A couple of benchmarks
Saturday, March 21, 2009 | Permalink
So I put my SSE vector class to the test to see if it would give any actual performance improvement over the standard C++ implementation I've used in the past. So I set up a test case with an array of 16 million random float4 vectors, which I multiplied with a matrix and stored into result array of the same size.
First I tested the diffent implementations against each other. I tested the code compiled to standard FPU code, and then with MSVC's /arch:SSE2 option enabled, which uses SSE2 code instead of FPU most of the time (although mostly just uses scalar instructions), and then my own implementation using SSE intrinsics.
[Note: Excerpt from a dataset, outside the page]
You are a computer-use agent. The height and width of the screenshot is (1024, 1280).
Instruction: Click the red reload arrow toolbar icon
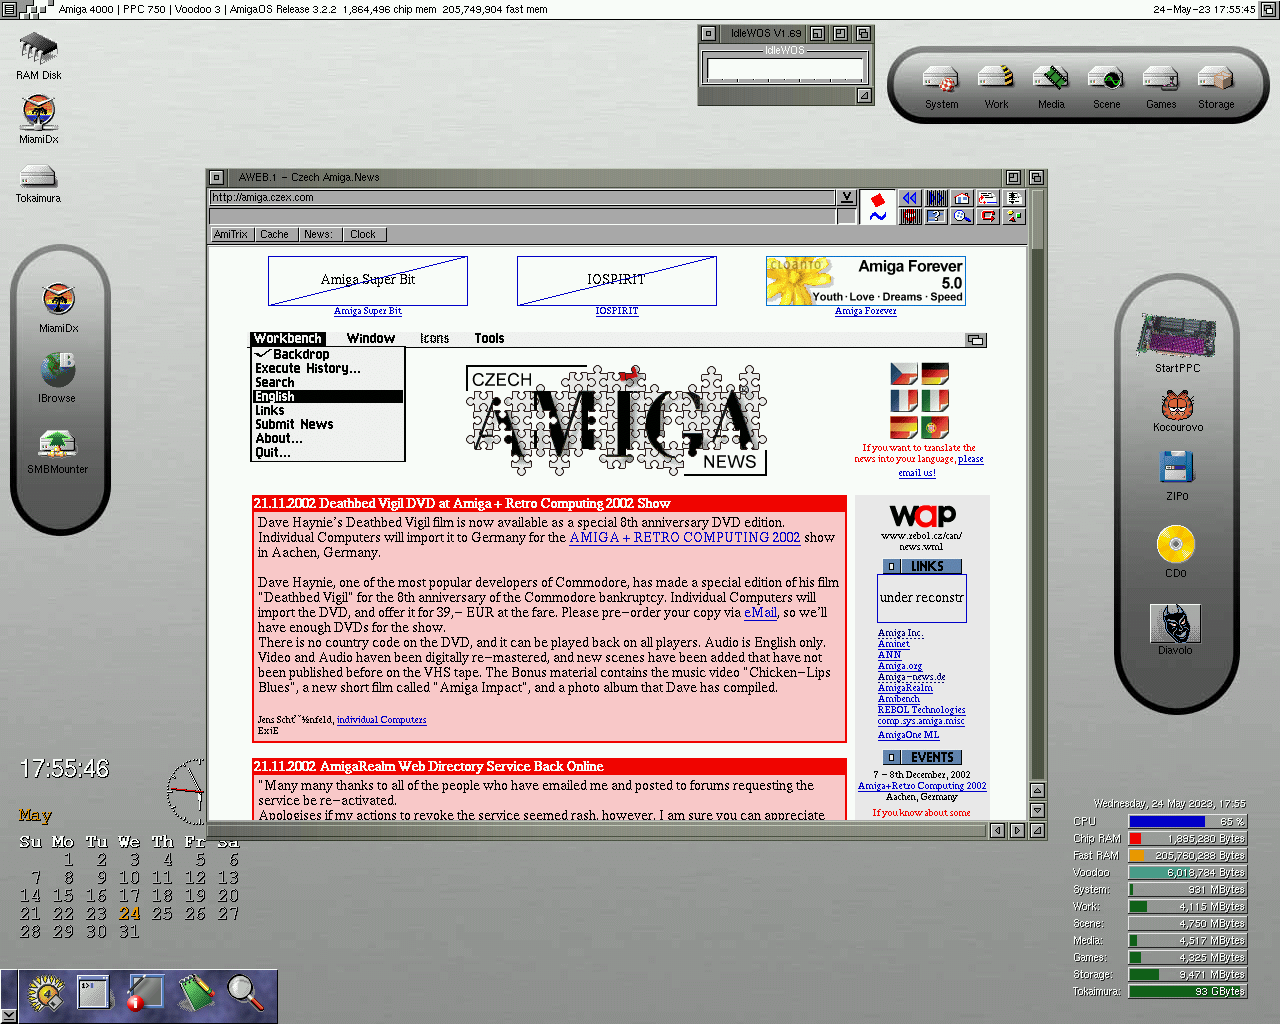pos(988,216)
This is the time it took to complete the task:
FPU: 328ms
SSE2: 275ms
Intrisics: 177ms
That's a decent performance gain. I figured there could be some performance gain by unrolling the loop and do four vectors loop iteration.
Unroll: 165ms
Quite small gain, so I figured I'm probably more memory bandwidth bound than computation limited. So I added a prefetch and streaming stores just to see how that affected performance.
Prefetch: 164ms
Stream: 134ms
Prefetch + Stream: 128ms
Final code runs 2.56x faster than the original. Not too bad.
Michael
Saturday, March 21, 2009
nice gain!
I'd love to see a fleshed out article about this- perhaps adding a GPU implementation for comparison
Groovounet
Saturday, March 21, 2009
GPUs get better performane only if the amount of data is large enought and it depents on whether you are using it on the gpu. Good to have a good sse implementation
It's quite easy to demonstrate improvement on a specific experiment, I'm looking forward for real use case test. Mat4 product and inverse are such great topics
Symmenthical
Monday, March 23, 2009
Have you try the MOVNTQ instruction ?
If i remember, you can have real gain in SSE, on some test few year ago i gained a factor of 2 on some VDub rescale filters.
Humus
Monday, March 23, 2009
That's the "streaming stores" in my post. Or to be correct, it's a MOVNTPS instruction using the _mm_stream_ps() intrinsic, which is the SSE equivalent of MOVNTQ instruction in MMX.
Symmenthical
Tuesday, March 24, 2009
Yes, I just confuse the two instructions, but obviously I was thinking about MOVNTPS.
Great Job, I'm one of your fan
Paul
Tuesday, February 1, 2011
is this SSE code available please?